Consécration de liberté de culte et de croyance dans la nouvelle Constitution
Le juriste Souilah Boudjemaâ a déclaré que la consécration de liberté de culte et de croyance dans l’avant-projet de la Constitution de 2016 est une réponse aux accusations hostiles de certaines parties, dont américaine, dans leurs rapports que l’Algérie réprime les libertés cultuelles et individuelles.
C’est tout le contraire qui est apporté dans les faits pour démentir ces parties, car il est stipulé en substance dans l’article 36 de la Constitution que la liberté de conscience et la liberté d’opinion sont inviolables y compris la liberté de culte.

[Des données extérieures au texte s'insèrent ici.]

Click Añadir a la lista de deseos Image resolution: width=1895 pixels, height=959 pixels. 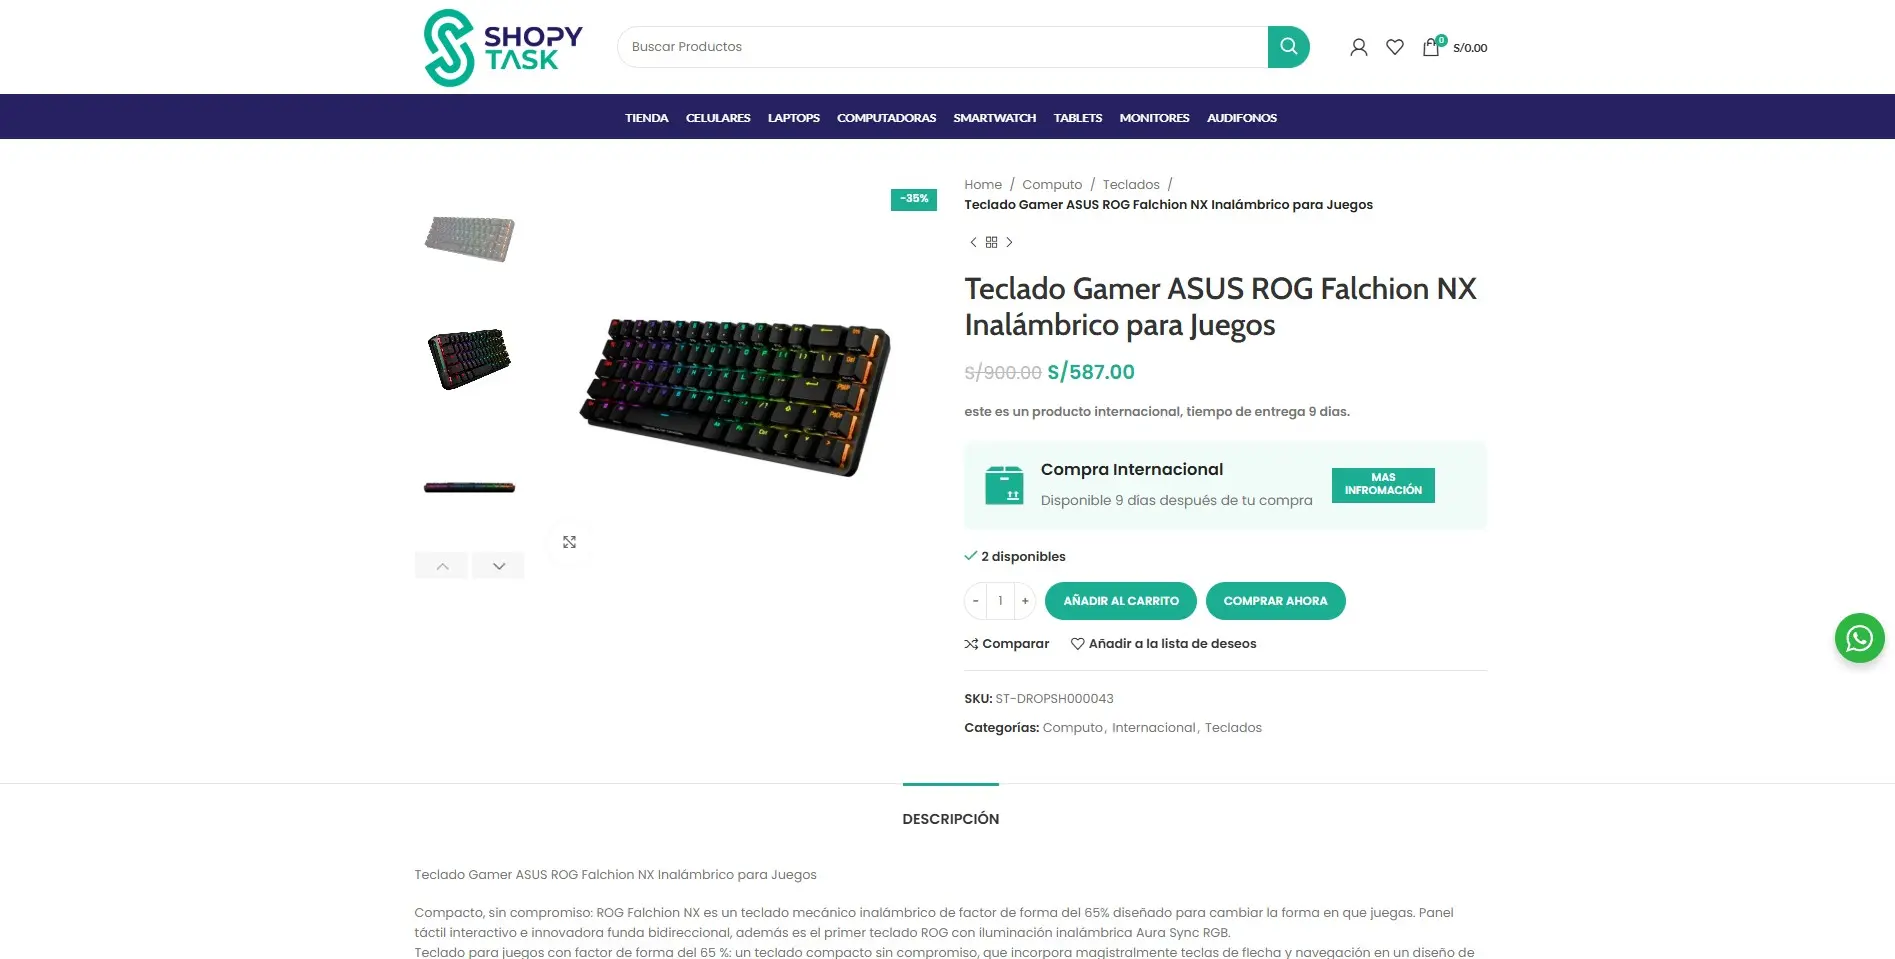1164,644
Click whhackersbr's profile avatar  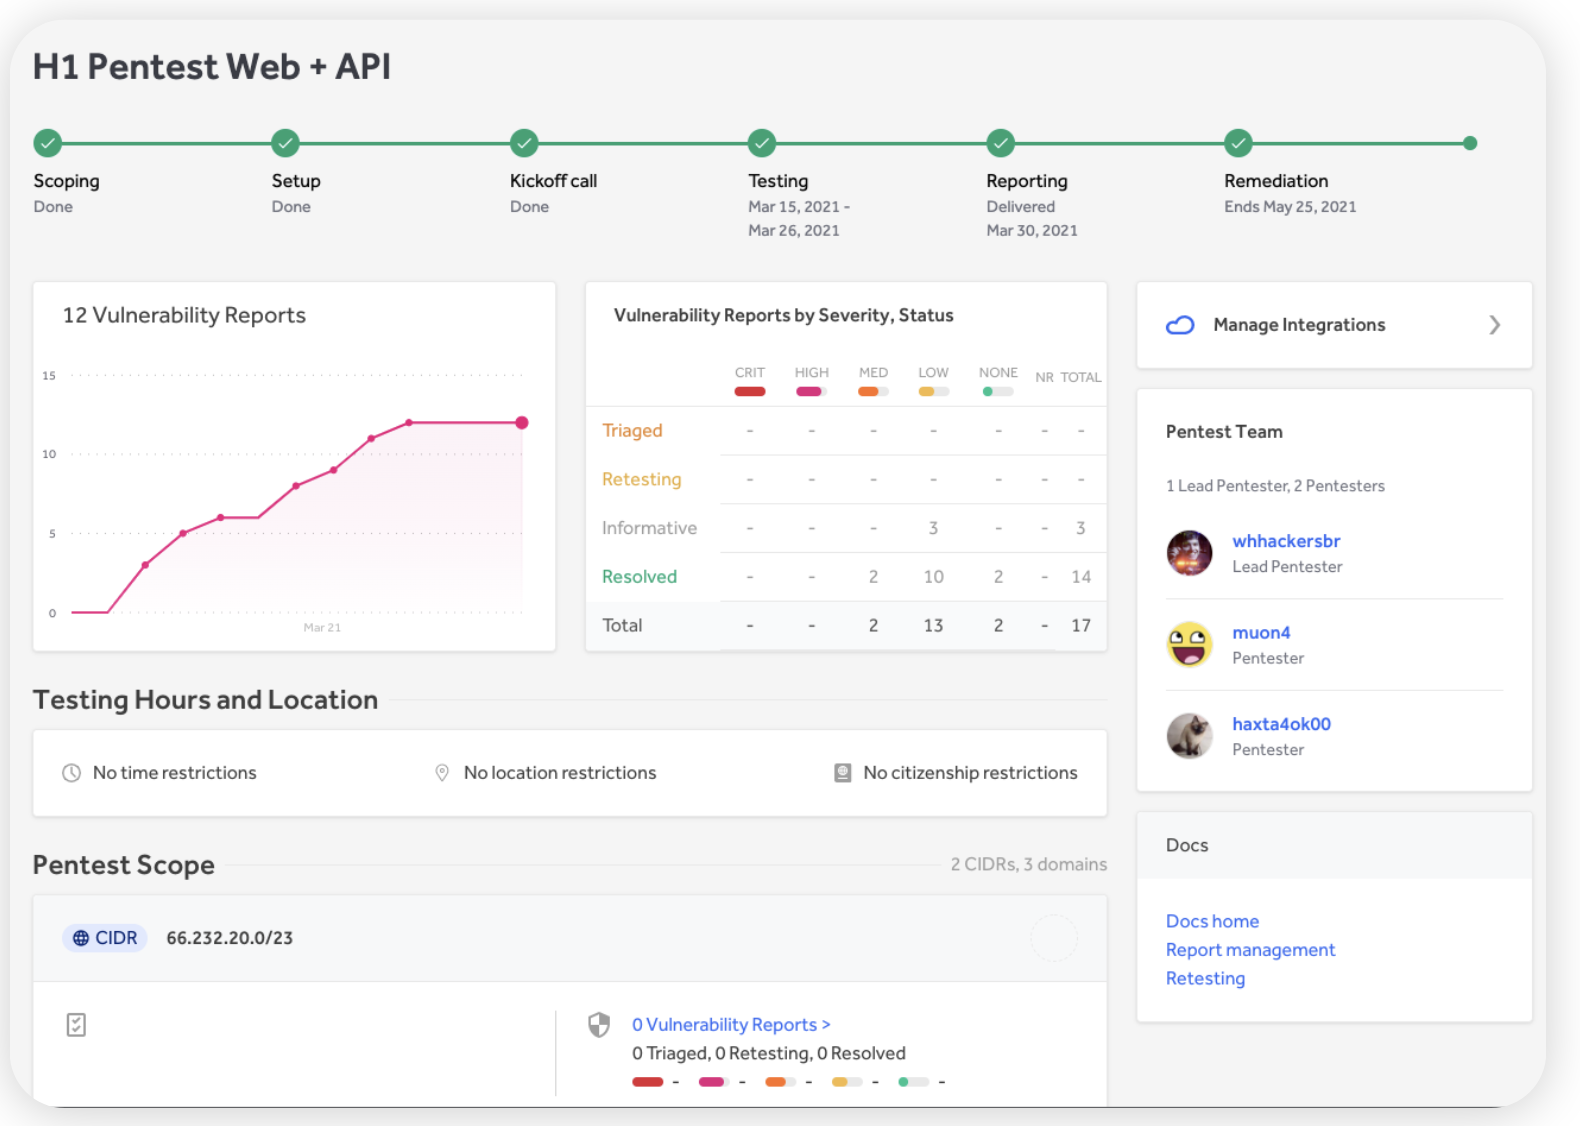pyautogui.click(x=1189, y=553)
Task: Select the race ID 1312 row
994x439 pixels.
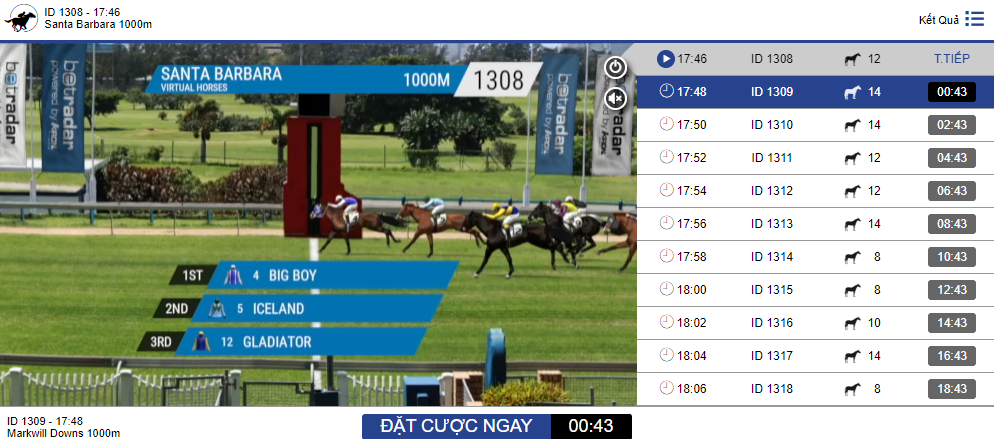Action: (x=815, y=191)
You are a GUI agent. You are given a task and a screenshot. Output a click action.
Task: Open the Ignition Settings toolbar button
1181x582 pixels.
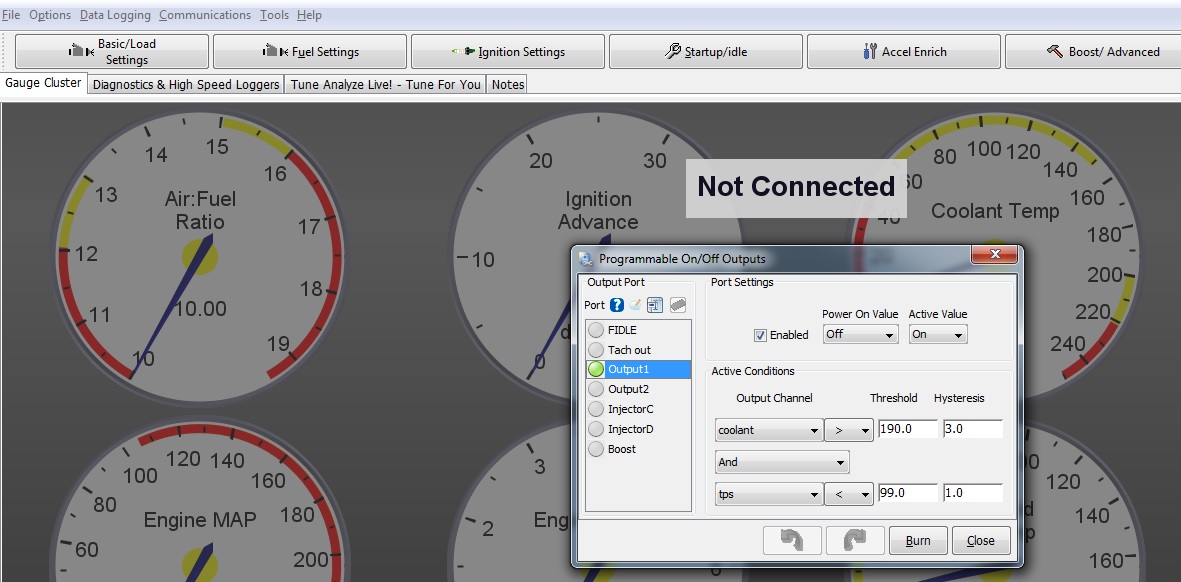tap(508, 52)
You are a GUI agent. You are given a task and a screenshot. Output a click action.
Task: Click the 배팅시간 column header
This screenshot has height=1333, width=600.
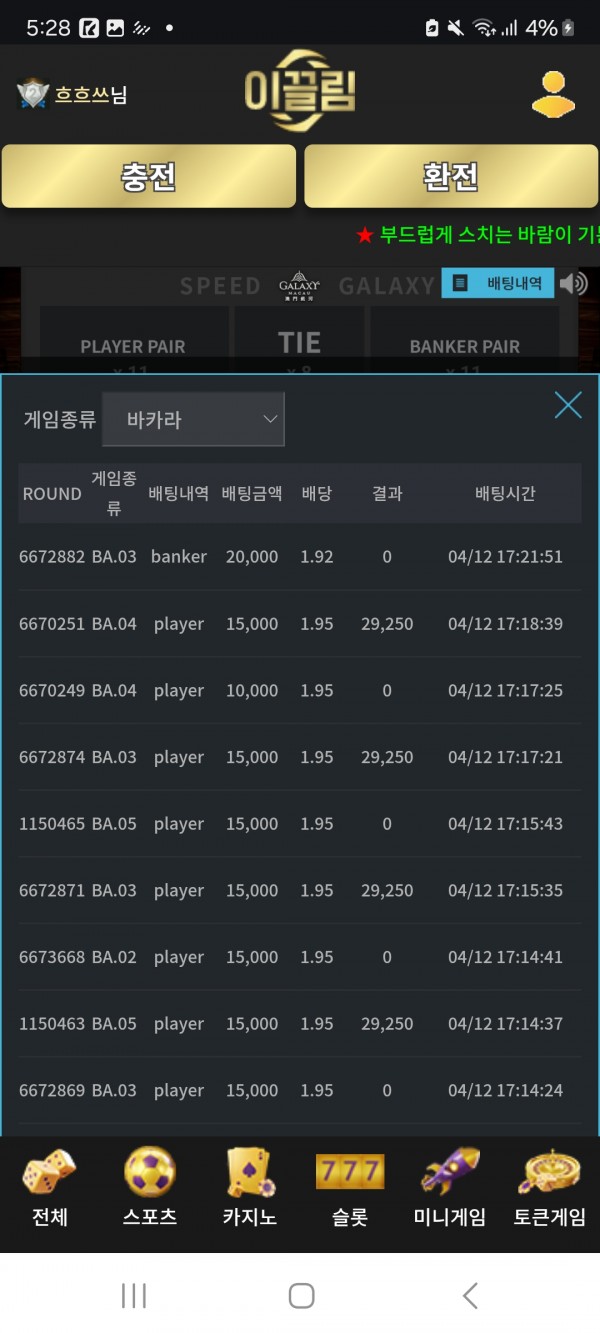tap(505, 494)
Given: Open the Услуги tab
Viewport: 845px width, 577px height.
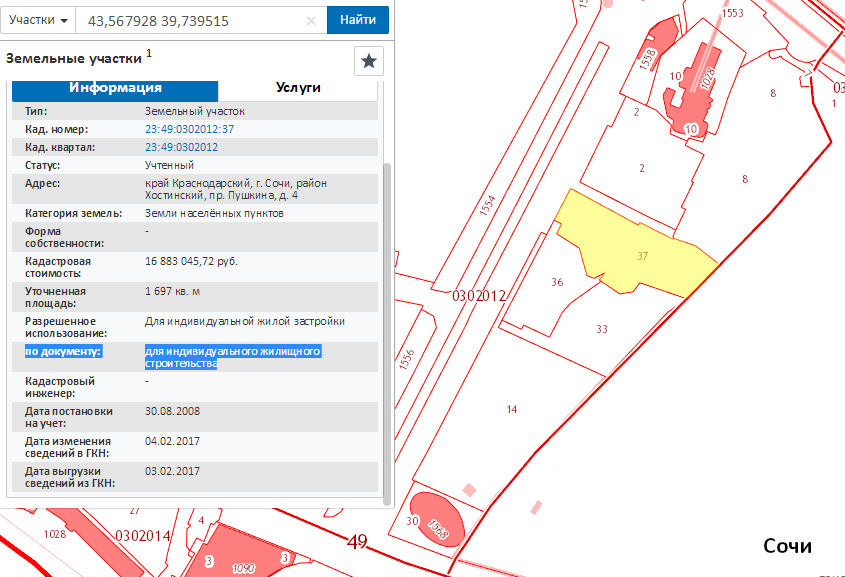Looking at the screenshot, I should [298, 88].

Pour sa part, Farouk Ksentini, le président de la Commission consultative pour la promotion et la protection des droits de l’homme, a déclaré que notre Islam reconnaît la liberté de croyance et le respect des autres religions et que l’Algérien n’est pas sectaire envers les autres religions.
C’est la même profession de foi, au sujet de cette consécration, du secrétaire général de la Coordination des imams et des personnels des affaires religieuses, Djelloul Hadjimi, sur le principe du libre exercice du culte et de la liberté de croyance et de la tolérance entre toutes les religions pratiquées en Algérie.